Murder Trial: The Disappearance Of Margaret Fleming, BBC Scotland, Tuesday and Wednesday

True crime is like folk music: everyone has their own unique version of it yet still it travels well because it has powerful universal appeal. In literary form the true crime genre is long established – see Truman Capote’s In Cold Blood – but more recent endeavours such as the podcasts Serial and S-Town, and Netflix documentaries like Making A Murderer have brought that same, sprawling forensic approach to the age of stream-able, multi-part series. And boy do we have an appetite for its realness and its drama.
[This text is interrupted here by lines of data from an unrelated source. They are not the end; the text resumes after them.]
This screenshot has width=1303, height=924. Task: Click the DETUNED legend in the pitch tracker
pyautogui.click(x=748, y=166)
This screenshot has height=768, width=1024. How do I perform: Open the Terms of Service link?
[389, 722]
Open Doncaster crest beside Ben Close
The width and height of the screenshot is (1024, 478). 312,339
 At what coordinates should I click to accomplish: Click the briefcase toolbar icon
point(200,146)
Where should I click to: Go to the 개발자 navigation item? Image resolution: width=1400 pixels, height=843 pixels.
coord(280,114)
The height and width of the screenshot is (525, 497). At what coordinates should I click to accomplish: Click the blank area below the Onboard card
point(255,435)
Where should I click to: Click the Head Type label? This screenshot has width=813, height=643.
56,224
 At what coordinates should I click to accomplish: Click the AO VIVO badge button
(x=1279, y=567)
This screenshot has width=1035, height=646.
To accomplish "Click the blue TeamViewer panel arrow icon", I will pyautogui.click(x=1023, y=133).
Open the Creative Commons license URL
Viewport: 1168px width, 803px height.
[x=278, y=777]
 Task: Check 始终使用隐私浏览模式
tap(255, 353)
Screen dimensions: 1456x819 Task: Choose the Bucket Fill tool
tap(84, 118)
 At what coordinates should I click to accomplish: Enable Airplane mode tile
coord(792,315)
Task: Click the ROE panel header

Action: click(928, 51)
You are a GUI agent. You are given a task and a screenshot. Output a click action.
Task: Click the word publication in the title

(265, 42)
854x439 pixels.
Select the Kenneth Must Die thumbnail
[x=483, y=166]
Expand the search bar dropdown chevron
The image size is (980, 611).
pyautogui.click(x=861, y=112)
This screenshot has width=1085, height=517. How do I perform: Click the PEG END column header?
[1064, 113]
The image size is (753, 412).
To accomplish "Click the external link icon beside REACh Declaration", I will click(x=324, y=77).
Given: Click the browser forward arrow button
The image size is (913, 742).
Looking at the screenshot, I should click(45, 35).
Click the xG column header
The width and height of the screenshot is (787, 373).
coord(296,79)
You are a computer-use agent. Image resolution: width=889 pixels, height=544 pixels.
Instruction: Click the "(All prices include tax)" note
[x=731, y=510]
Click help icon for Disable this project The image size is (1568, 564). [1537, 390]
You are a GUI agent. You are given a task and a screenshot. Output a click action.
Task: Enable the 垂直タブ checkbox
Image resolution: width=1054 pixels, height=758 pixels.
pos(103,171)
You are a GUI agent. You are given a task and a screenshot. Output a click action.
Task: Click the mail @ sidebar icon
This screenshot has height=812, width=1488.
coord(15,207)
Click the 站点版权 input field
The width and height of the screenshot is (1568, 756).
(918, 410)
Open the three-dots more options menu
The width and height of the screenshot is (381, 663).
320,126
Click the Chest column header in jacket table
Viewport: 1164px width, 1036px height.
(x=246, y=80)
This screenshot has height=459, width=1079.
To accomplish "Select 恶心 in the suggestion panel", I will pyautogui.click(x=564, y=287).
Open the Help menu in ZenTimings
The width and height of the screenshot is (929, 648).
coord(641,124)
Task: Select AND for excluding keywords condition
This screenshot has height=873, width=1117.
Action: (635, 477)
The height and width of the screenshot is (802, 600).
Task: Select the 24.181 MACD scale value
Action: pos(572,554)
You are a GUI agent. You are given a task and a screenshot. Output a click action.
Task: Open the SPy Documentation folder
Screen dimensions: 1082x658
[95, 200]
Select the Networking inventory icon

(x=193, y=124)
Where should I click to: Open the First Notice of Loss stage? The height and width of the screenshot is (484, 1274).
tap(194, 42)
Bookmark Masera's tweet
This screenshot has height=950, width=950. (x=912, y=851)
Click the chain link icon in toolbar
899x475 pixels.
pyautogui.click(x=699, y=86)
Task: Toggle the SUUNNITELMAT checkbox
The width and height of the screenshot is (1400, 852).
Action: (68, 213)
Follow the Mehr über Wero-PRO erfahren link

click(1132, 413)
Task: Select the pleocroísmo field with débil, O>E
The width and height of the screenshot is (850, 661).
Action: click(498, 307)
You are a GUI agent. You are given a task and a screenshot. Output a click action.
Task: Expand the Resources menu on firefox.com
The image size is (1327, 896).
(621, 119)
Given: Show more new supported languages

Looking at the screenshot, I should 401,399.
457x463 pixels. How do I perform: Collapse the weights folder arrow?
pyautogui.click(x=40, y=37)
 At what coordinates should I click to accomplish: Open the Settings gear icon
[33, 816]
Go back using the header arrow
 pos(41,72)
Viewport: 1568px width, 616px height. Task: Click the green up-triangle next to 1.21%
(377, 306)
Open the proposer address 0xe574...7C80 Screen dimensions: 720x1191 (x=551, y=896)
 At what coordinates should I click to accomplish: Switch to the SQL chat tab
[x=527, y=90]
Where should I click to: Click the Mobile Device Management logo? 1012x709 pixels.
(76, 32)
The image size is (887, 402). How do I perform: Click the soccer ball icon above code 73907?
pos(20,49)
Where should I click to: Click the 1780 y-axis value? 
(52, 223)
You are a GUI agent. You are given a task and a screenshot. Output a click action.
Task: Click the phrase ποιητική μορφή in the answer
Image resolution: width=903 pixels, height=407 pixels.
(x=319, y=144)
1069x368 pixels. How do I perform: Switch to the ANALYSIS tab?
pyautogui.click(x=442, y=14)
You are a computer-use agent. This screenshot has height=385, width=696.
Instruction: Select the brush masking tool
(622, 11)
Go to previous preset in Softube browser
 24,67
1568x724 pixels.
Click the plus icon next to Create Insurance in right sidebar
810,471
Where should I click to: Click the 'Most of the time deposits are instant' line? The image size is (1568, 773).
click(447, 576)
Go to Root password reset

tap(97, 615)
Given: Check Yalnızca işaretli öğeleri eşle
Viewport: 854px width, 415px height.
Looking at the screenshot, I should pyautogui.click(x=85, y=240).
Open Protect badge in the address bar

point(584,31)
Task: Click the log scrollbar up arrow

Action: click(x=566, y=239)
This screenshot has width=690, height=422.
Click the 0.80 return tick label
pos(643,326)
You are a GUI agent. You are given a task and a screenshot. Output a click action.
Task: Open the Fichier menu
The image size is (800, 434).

BBC Scotland’s powerful, intense and at times difficult documentary about the Margaret Fleming murder trial had only two parts, but it fitted in to this new true crime genre while also speaking to a subject which has troubled us for far longer than podcasts and streaming platforms have been around: how we protect the vulnerable in society and how easy it is for people to fall through the cracks and disappear from view. One such person was Margaret Fleming.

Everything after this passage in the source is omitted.